But my wallet was stolen here, and I was inconvenienced by a wildcat transit strike, and I was a bit down on the place.

It rallied today, in a couple of ways.

1. I took the bus tour of the city.

2. I had a very nice meal at a trendy restaurant.

Bus tours are underrated. They seem like the sort of things non-worldly people would do. Pensioners from Minnesota. Newly  substantial folks from Guangzhou.

They get on the bus, and sit in the open-air deck, and have someone tell them what they are looking at as the bus crawls around town.

I have been a few places, and I now concede that, yes, if you are new to a city and it offers a bus tour … you probably should take it on your first or second day there. Get a sense of what is where, and what looks interesting.

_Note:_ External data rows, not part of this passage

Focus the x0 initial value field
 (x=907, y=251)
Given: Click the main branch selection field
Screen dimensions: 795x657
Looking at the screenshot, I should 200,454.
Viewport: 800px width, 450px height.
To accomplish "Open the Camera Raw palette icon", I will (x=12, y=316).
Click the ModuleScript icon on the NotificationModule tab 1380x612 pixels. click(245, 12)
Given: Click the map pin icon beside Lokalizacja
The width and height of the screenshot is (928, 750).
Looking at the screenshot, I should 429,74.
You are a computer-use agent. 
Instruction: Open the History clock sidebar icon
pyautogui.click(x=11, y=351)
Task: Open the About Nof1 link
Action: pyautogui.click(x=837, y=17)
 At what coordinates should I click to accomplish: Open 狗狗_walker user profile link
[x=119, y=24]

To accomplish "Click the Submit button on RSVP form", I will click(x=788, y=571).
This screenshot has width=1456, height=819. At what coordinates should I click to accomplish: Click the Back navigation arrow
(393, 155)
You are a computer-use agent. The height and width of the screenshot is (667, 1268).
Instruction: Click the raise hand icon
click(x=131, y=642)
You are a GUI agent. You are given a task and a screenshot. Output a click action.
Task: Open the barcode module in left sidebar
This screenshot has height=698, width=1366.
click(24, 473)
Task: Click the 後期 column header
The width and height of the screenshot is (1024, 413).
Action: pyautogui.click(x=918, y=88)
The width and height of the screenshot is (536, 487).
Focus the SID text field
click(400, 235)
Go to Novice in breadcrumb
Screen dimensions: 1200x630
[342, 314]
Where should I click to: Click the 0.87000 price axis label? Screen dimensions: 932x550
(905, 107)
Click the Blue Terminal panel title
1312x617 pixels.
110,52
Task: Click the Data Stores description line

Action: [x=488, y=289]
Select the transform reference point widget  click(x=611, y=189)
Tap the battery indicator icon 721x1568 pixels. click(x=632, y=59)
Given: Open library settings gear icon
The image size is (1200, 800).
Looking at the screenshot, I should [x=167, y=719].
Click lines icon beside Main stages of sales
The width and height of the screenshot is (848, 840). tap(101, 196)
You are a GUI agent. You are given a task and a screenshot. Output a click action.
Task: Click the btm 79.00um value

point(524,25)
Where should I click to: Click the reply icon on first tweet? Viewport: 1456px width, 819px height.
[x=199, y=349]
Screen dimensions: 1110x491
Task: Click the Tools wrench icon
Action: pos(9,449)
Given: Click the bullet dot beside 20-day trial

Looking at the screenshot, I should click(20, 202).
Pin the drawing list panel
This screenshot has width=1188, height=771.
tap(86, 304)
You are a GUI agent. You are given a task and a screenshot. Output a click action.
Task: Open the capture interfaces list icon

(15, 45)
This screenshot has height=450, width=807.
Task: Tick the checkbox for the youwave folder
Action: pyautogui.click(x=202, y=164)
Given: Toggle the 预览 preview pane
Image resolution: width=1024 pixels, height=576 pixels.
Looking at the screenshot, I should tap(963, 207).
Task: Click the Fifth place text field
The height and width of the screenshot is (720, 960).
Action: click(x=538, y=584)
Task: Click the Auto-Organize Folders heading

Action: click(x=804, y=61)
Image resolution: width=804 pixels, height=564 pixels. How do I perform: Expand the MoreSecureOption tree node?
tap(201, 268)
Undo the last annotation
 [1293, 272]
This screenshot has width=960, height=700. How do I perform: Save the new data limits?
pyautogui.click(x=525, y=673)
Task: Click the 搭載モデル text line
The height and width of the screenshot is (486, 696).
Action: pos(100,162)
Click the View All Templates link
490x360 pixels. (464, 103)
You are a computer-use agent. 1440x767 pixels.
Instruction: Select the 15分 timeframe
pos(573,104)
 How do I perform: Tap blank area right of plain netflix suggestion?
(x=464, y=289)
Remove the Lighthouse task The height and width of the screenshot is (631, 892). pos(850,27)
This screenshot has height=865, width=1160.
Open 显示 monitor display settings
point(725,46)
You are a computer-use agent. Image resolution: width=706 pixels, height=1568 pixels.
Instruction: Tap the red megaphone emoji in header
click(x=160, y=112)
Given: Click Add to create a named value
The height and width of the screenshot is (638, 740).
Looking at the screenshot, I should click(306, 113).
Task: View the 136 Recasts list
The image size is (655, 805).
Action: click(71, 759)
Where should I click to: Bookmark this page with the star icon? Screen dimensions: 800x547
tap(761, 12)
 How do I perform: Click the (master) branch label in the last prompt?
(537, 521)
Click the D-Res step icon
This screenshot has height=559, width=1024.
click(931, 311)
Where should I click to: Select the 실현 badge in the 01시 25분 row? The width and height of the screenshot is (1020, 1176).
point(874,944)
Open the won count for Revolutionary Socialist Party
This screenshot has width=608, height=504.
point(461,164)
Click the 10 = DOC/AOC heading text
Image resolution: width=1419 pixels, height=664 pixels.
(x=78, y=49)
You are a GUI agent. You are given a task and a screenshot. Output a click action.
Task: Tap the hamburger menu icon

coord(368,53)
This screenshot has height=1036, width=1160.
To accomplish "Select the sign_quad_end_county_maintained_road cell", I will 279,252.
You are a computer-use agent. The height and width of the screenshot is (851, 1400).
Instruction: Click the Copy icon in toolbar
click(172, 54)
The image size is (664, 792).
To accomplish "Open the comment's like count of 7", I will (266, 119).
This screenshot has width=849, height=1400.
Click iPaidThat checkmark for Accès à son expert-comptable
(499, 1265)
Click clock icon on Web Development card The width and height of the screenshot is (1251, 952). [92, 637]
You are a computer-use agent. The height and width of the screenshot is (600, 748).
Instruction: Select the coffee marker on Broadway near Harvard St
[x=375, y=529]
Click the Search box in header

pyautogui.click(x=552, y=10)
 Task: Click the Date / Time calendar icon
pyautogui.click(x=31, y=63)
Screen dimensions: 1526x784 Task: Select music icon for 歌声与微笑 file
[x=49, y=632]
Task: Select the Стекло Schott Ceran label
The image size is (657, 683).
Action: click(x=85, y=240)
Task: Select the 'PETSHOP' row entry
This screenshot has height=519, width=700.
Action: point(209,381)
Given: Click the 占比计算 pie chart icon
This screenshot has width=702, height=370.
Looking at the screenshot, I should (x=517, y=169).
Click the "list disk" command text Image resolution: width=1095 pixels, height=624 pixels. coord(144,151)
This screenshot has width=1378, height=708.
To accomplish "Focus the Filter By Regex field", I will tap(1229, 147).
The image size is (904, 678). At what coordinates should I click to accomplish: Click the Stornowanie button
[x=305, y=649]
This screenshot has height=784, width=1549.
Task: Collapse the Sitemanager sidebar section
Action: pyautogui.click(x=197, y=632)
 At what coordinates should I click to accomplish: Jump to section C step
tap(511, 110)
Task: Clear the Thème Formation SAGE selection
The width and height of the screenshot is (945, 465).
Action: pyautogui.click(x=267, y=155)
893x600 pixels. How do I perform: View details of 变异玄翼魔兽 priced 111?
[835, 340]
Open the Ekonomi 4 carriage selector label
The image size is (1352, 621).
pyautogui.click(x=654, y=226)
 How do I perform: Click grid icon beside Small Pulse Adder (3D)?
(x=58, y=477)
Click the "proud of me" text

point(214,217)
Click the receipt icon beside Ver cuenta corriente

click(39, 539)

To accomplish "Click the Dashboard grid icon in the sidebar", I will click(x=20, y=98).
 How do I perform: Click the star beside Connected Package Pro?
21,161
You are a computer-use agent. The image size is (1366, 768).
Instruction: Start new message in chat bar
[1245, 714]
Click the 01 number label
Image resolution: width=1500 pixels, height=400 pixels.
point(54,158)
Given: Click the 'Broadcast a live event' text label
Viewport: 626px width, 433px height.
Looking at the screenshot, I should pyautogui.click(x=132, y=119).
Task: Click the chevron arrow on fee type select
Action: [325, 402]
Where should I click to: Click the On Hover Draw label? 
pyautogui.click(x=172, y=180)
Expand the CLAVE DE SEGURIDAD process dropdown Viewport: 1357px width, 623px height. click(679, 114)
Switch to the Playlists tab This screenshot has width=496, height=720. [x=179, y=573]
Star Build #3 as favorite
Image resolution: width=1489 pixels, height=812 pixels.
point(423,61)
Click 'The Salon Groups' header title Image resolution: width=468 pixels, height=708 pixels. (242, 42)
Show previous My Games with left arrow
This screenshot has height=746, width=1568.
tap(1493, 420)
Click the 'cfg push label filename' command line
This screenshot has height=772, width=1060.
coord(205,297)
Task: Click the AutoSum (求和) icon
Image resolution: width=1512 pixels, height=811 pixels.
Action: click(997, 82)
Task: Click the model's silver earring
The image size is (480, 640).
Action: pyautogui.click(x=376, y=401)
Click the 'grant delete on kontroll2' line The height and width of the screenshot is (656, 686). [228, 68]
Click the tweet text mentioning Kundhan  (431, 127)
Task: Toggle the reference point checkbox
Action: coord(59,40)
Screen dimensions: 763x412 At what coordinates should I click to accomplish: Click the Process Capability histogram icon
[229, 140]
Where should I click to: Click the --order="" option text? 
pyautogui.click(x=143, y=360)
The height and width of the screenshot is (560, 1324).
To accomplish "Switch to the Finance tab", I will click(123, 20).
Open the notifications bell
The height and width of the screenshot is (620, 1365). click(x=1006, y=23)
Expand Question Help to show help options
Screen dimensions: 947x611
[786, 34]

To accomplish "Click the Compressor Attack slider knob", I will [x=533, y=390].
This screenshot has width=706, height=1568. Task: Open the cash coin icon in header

I did it on Day 5. I wish I had done it sooner. Even at about $30 a head.

The tour bus here works like most of them. You get a headset to listen to commentary. It stops regularly. You can get off the bus and get on the next one. Over and over.

In that way, I got to the funicular which takes people to the top of Mount Tibidabo, the highest point in the city, and a place (oddly) referred to in an episode of Friends.

Great views. A closed amusement park. Back on the bus. Through a nice residential district in the foothills. Down to Camp Nou, where the three people with me had never been. Into a thriving business district (where we had Iberian ham sandwiches).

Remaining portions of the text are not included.